→ **TEXT PROVIDED**
--------------------------------

This, as it turns out, is common for the rest of this group of letters. A few more chapters fall out of this letter, and then again in the letter of Pope Siricius of Himerius of Tarragona. So, as far as those missing chapters are concerned, ‘low quality’. Presumably it was copied from a damaged exemplar.

But I also found something I’m still thinking about.

In Siricius’ letter to Himerius (from 385), Rome’s bishop is telling his Spanish colleague about how clergy shold go through the ranks. In the edition I’m collating against (not the Ballerini; unsure what their text is here) — and every manuscript I’ve read thus far — we read:

acolythus et subdiaconus esse debebit; postque ad diaconii gradum

[having lived content with a wife…] he will be allowed to be an acolyte and a subdeacon; and after, to the rank of deacon

Yes, this is only a sentence fragment. But Cologne 212 adds two interesting phrases. Its text reads:

quinque annis acolitus et subdiaconus esse debebit postquae tricensimo anno ad diaconii gradum

[having lived content with a wife…] for five years, he will be allowed to be an acolyte and subdeacon, and after, in his thirtieth year, to the rank of deacon

Since these temporal phrases don’t turn up in the other manuscripts I’ve looked at for this letter — Dionysiana, Dionysio-Hadriana, Weingartensis, Teatina — the temptation is to reject them, especially Dionysiana and Teatina are definitely old and definitiely Italian — even if their manuscripts are newer.

--------------------------------

→ **SUPPLIED INFORMATION**

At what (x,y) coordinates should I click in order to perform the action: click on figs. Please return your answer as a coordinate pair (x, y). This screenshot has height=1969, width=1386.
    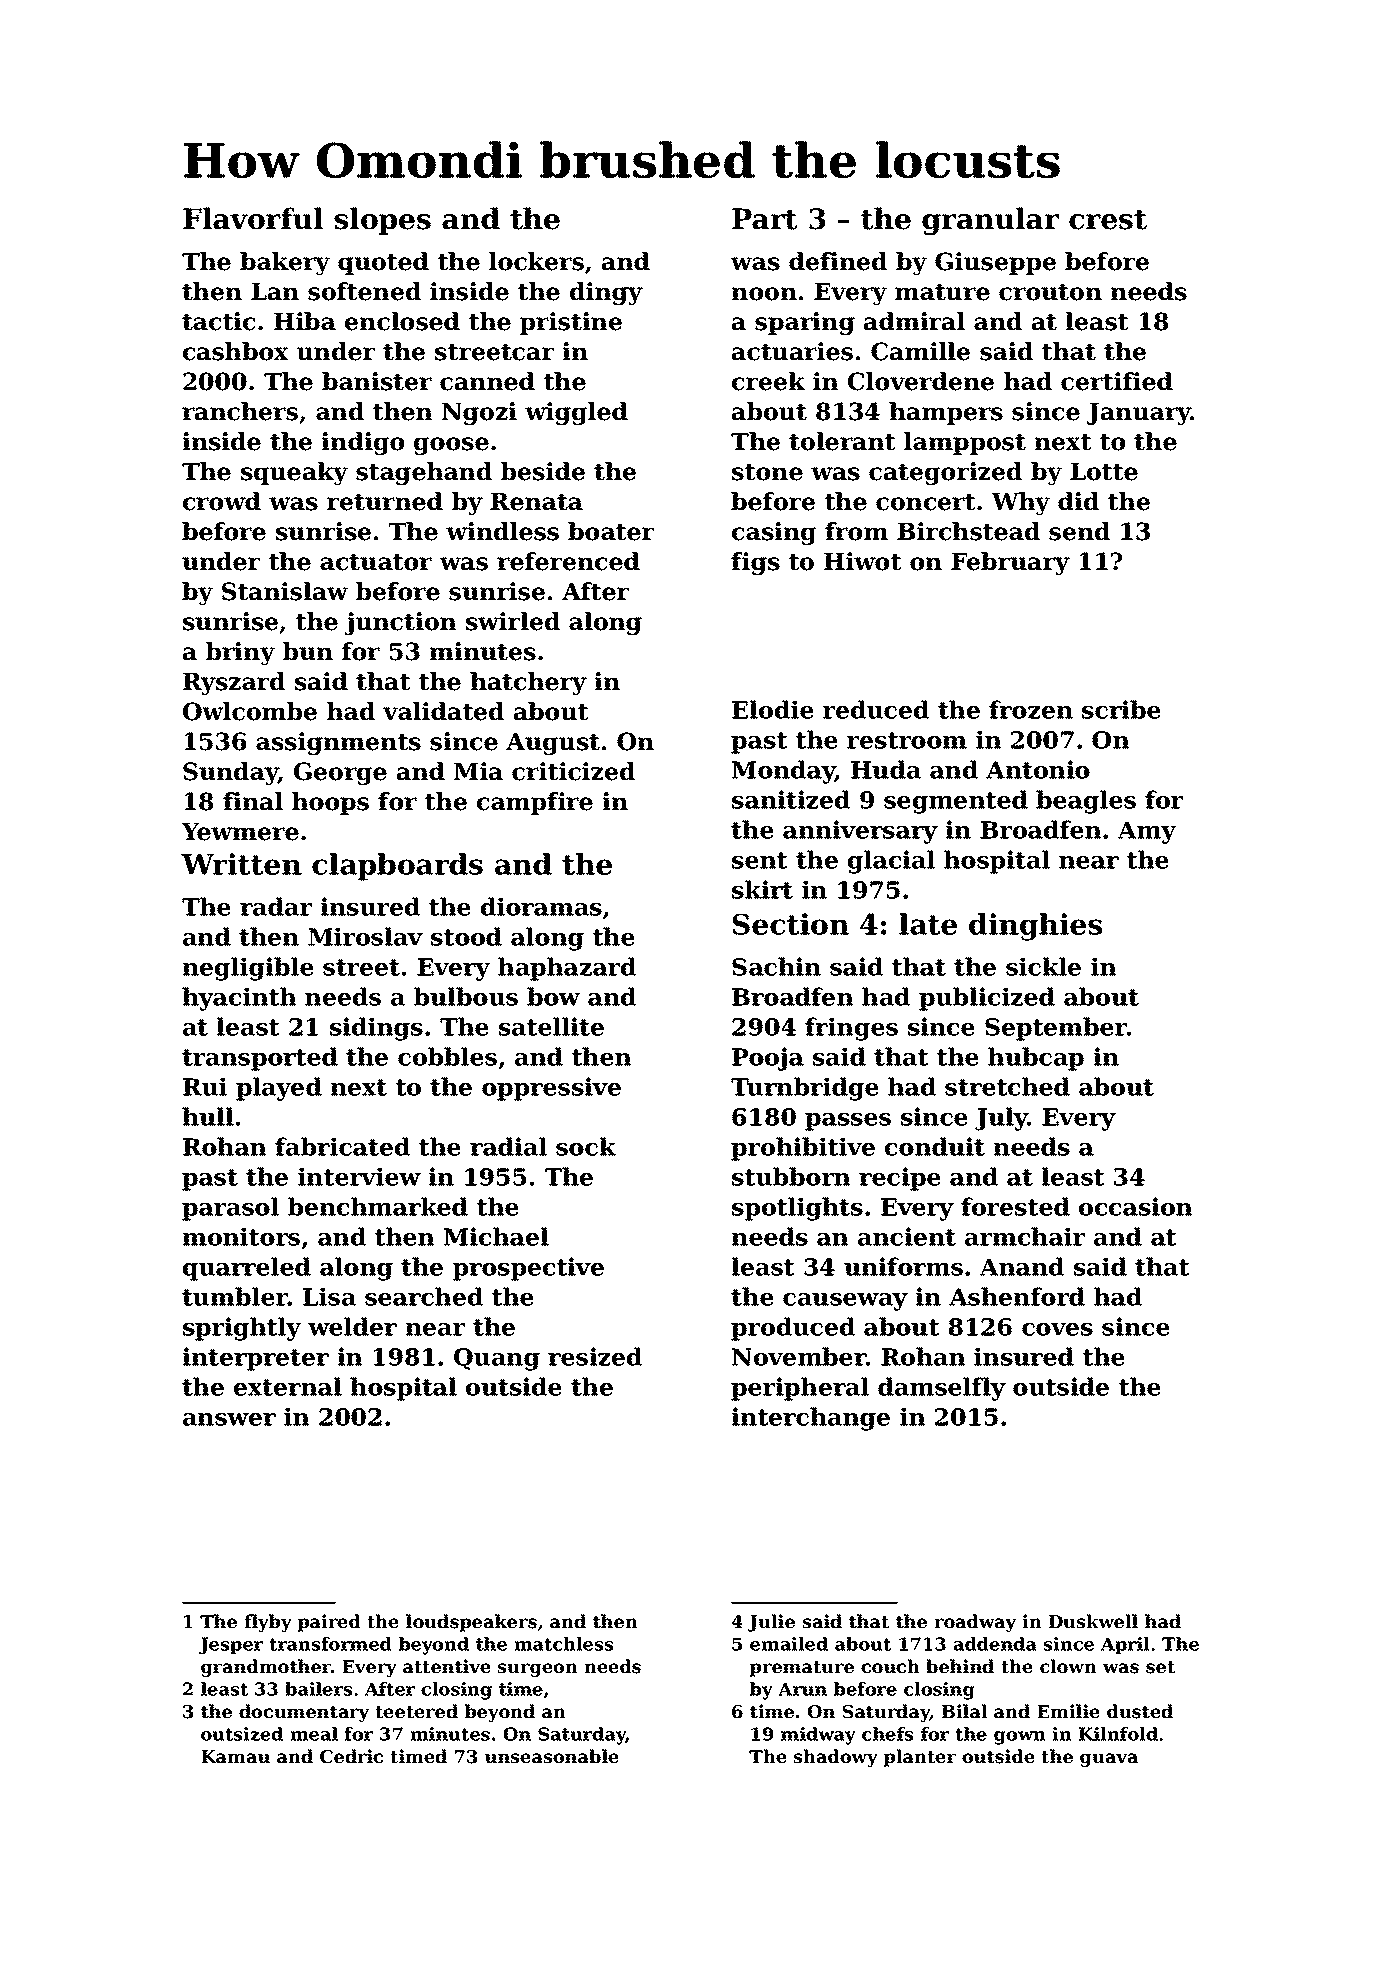
    Looking at the image, I should click on (755, 563).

--------------------------------

→ **YOUR TASKS**
A - Print the passage from the text on the Siricius letter manuscripts between "This, as it" and "a damaged exemplar.", inclusive.
B - Pick up the text on collating manuscripts of Pope Siricius's letter to Himerius right after its final sentence and keep writing it.

→ **EXERCISE RESULTS**
A -
This, as it turns out, is common for the rest of this group of letters. A few more chapters fall out of this letter, and then again in the letter of Pope Siricius of Himerius of Tarragona. So, as far as those missing chapters are concerned, ‘low quality’. Presumably it was copied from a damaged exemplar.

B -
Another reason to reject them is that they are the sort of thing I expect to be added to canon law manuscripts. These manuscripts were written as sources for canon law, I believe. Therefore, it is not unreasonable that someone would slip in information that makes them more practical. These are standard canonical time periods and ages. If Siricius didn’t actually write them, a scribe could imagine that he had. Indeed, a scribe could have written them as interlinear notes that were later incorporated. That’s how these things work.

You have to read between the lines. Just in case someone else was.

The story in a canon law manuscript

One of the manuscripts that I had to consult both for my PhD and for my current research lives at the Biblioteca Vallicelliana. Its shelfmark is A.5. Like most of the manuscripts I study, this is a manuscript about canon law; wait, no, it’s a manuscript of canon law. Before you fall asleep, I direct your attention to this piece about making canon law sexy. (That’s actually a potential book title; I claim it now!)

Manuscript A.5 is very large. 35.5 x 45.5 cm large. It’s over 300 pages long, written in two columns. The main text is in Caroline minuscule with capitalis rubrics. Here’s some Caroline minuscule to keep you happy:

Page of text (folio 160v) from a Carolingian Gospel Book (British Library, MS Add. 11848), written in Carolingian minuscule. From Wikiwand.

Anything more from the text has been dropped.